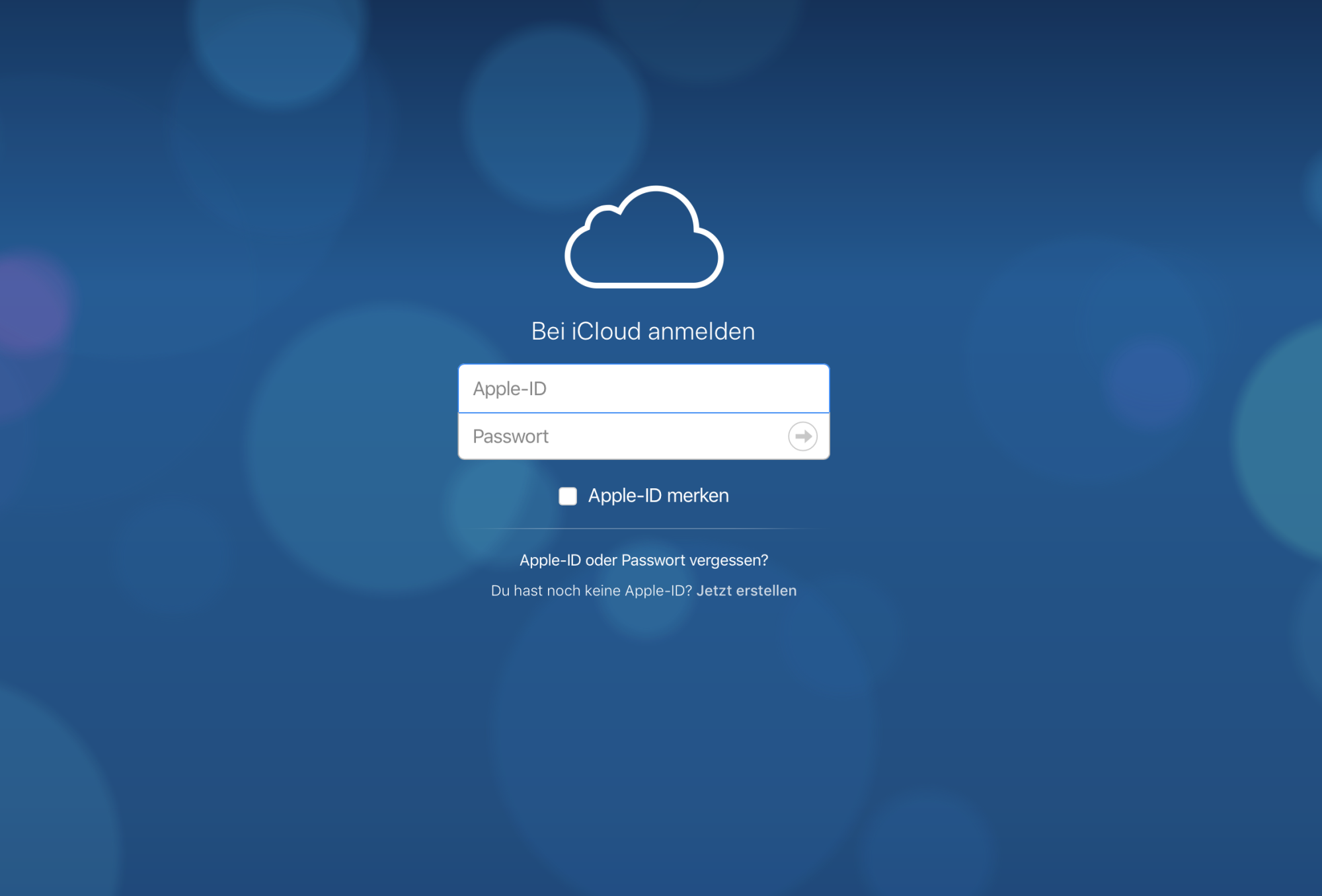Click the sign-in arrow icon
Image resolution: width=1322 pixels, height=896 pixels.
point(802,436)
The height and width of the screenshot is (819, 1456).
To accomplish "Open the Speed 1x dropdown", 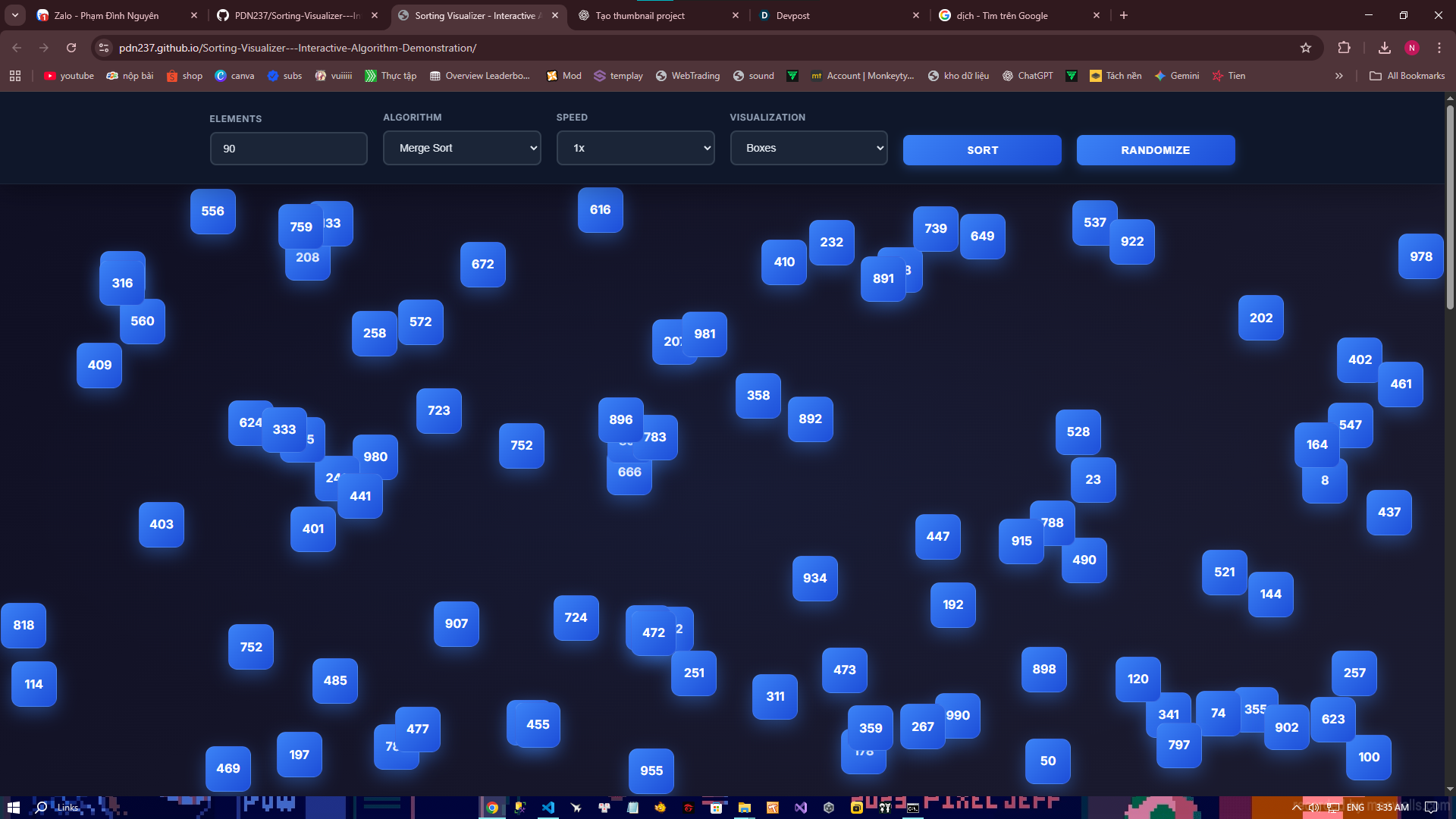I will [x=635, y=148].
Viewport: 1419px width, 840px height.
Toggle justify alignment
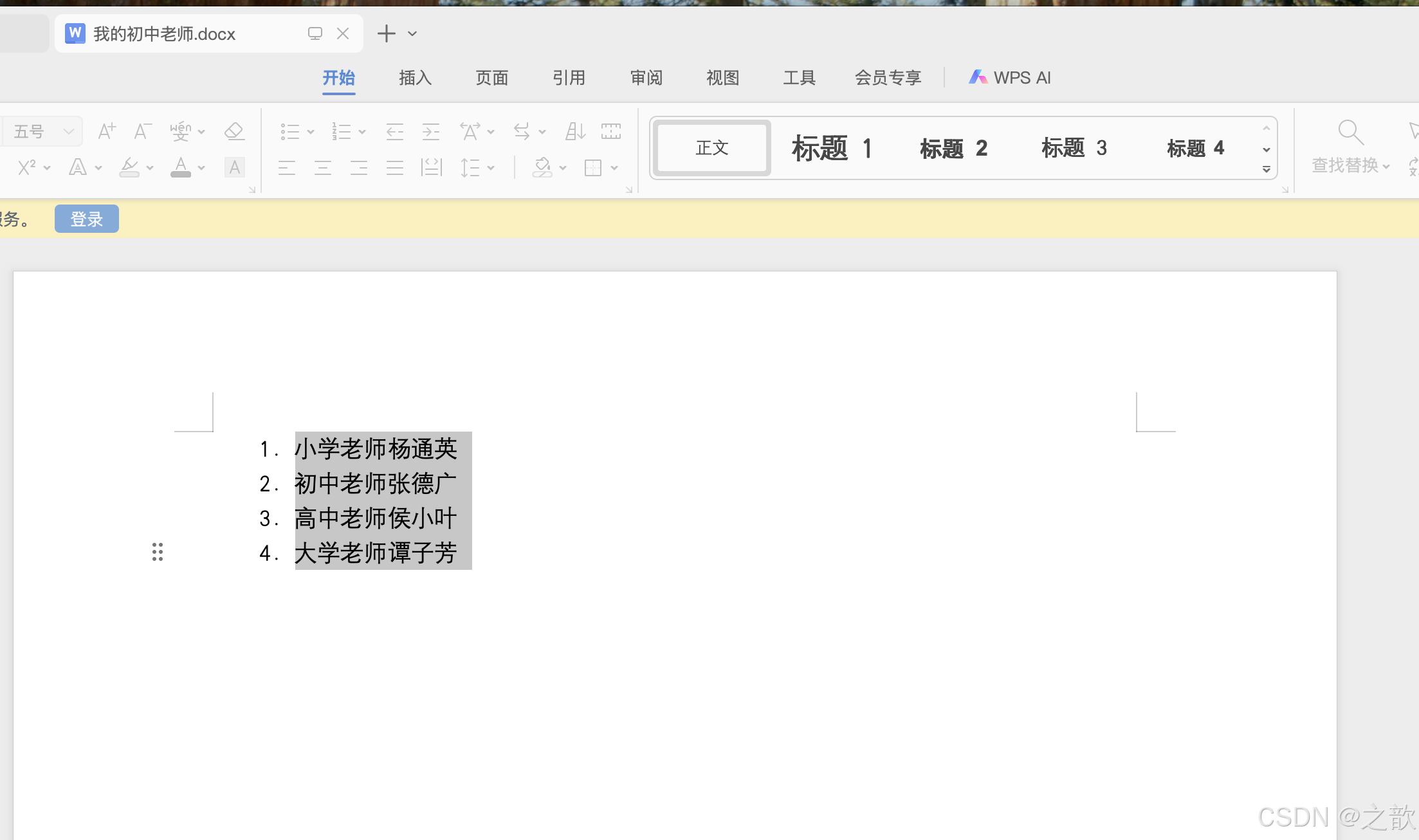[395, 168]
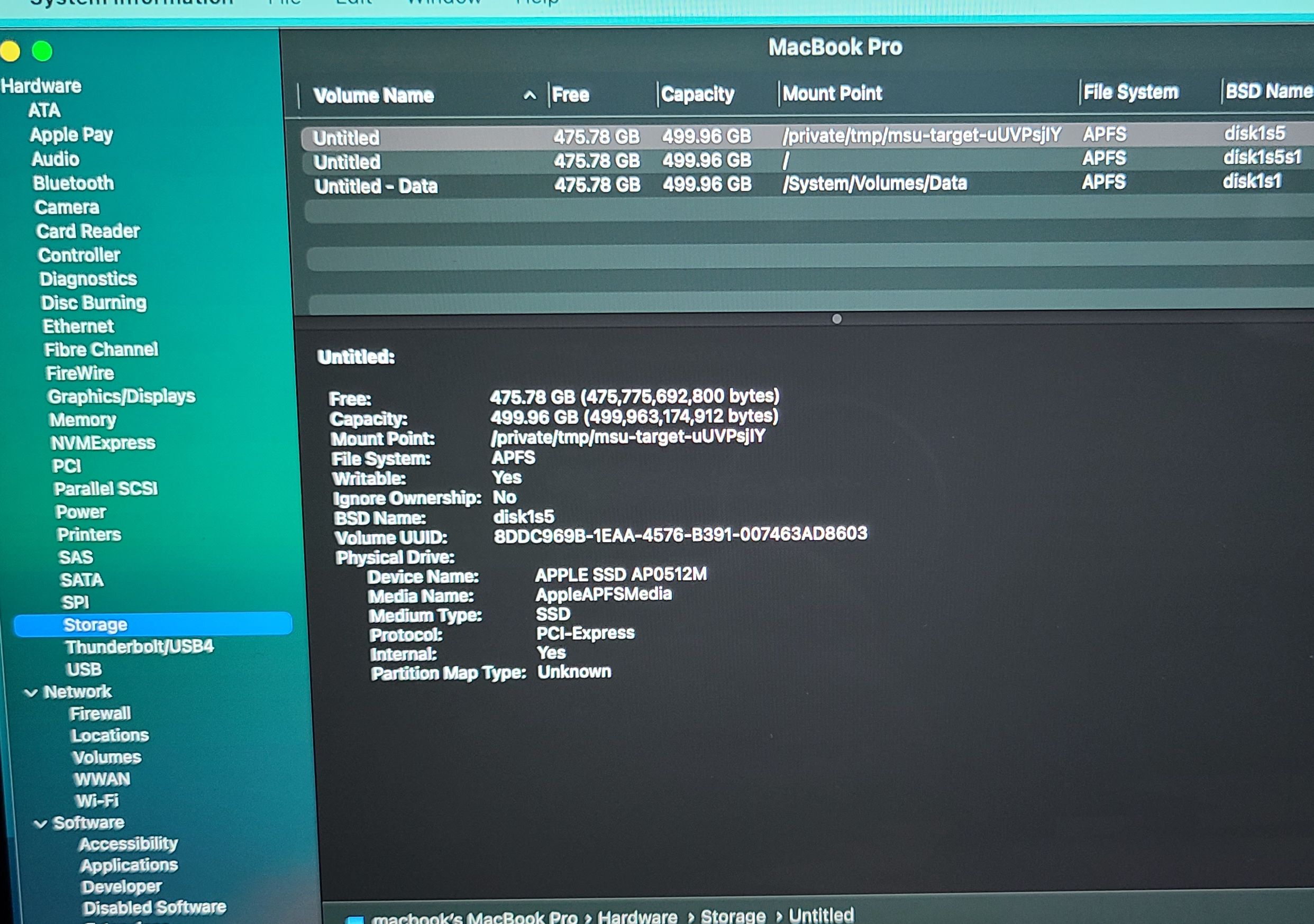Viewport: 1314px width, 924px height.
Task: Select Storage in the sidebar
Action: [x=96, y=624]
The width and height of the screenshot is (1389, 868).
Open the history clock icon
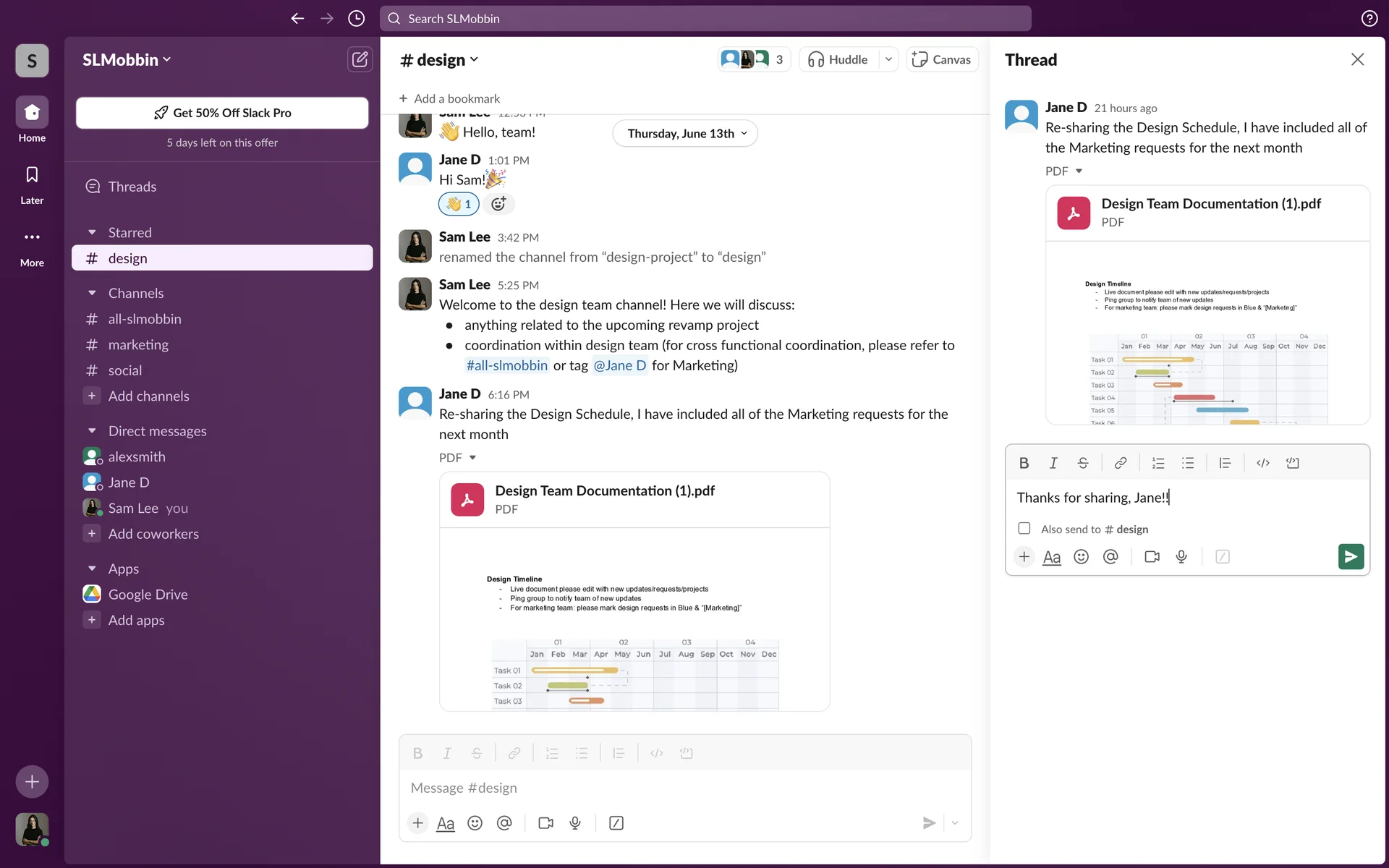point(356,19)
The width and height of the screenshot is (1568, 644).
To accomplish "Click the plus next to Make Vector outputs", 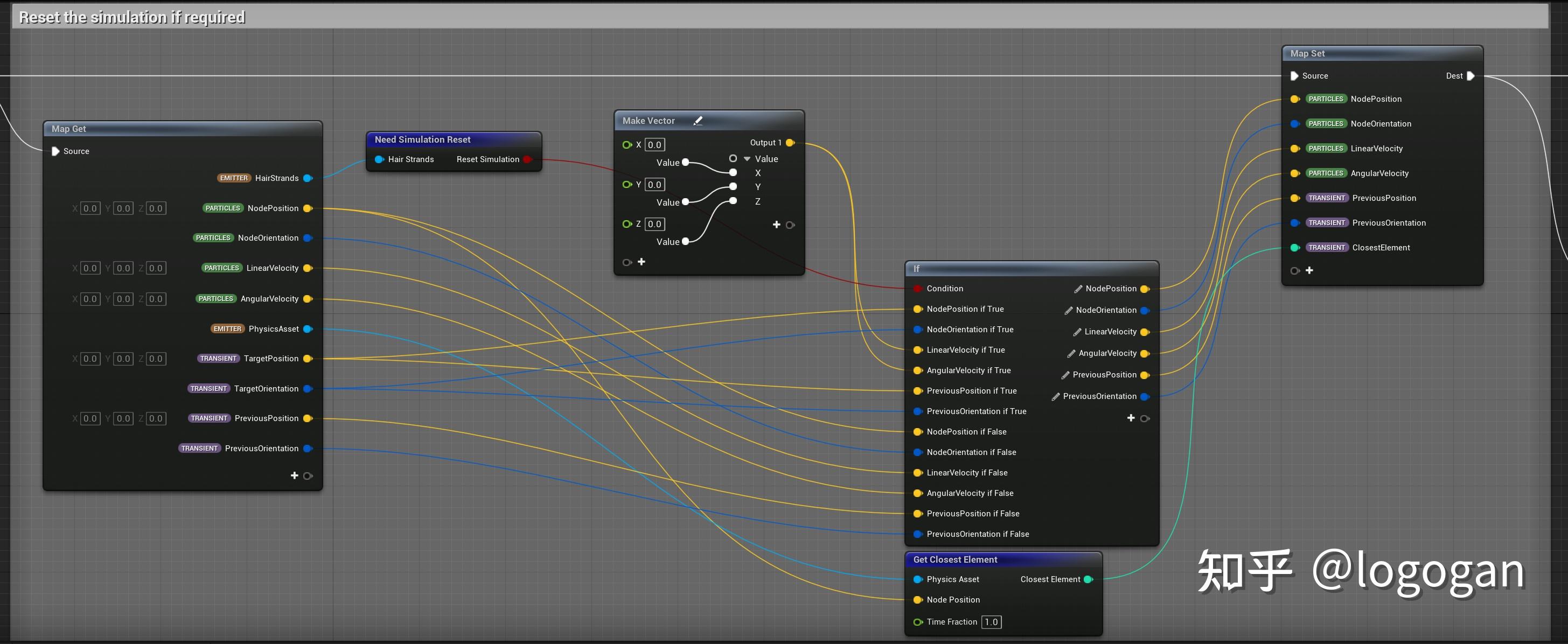I will [x=776, y=225].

___

Lines from the entries that contain the string "screenshot" must be found and copied.

• [ANSWER FOR THE TASK]:
The height and width of the screenshot is (819, 1456).
The width and height of the screenshot is (1389, 868).
The width and height of the screenshot is (1568, 644).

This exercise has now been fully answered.